Other singleton sets just determine trivially.
Proper supersets of A, C and D are not CKs.
Other proper supersets are of B,E,F,G,H,I,J, which cannot determine A, C or D. Not CKs.
That accounts for all subsets of attributes.
So the CKs are {A},{B} and {D}.
What bugs me is AB -> C and C -> AB, which is a circular dependency.
Why should this bug you? Just follow the rules you were given. Review the definition of CK and how to determine the CKs from FDs. Eschew non-technical terms.
the real primary key of this relation
"Primary key" is not a useful notion in normalization. (I can't make much sense of what follows.)

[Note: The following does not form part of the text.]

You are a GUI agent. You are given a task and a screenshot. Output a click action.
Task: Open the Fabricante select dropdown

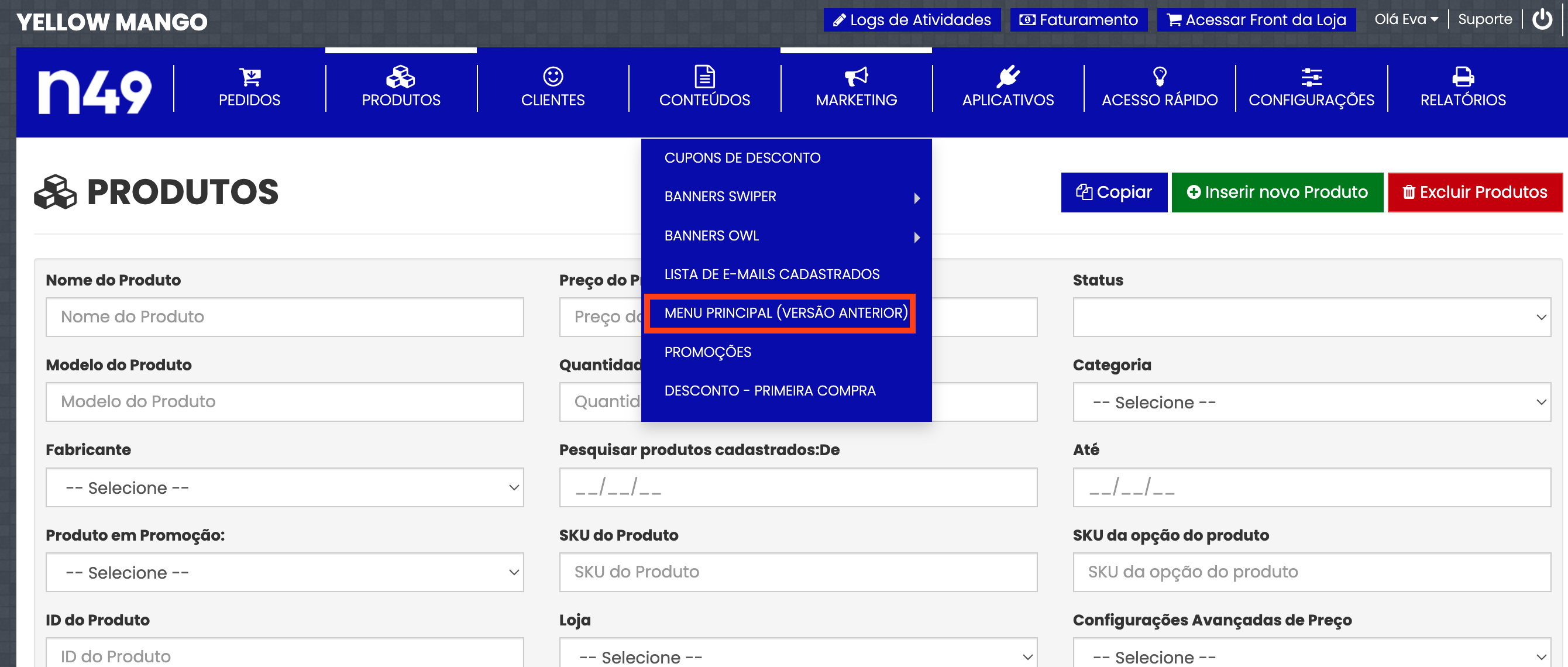(284, 487)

this table is not in 3NF since
I don't see any definition of 3NF being used in your reasoning. You seem to use a definition of BCNF, but not properly.
assuming the primary key is ABC
the candidate keys (ABC here)
Make up your mind. Is there one candidate key {A,B,C} or three candidate keys {A}, {B} and {C}? This is two different situations.
it seems to be in 2NF because no non prime attribute [...] can be obtain using a subset of attributes of the candidate keys
You mean no non-prime attribute is functionally dependent on a proper subset of attributes of any candidate key. You misquoted, then misused what you quoted as if it meant what you should have quoted.
Review the definitions of the normal forms and the definitions they depend on.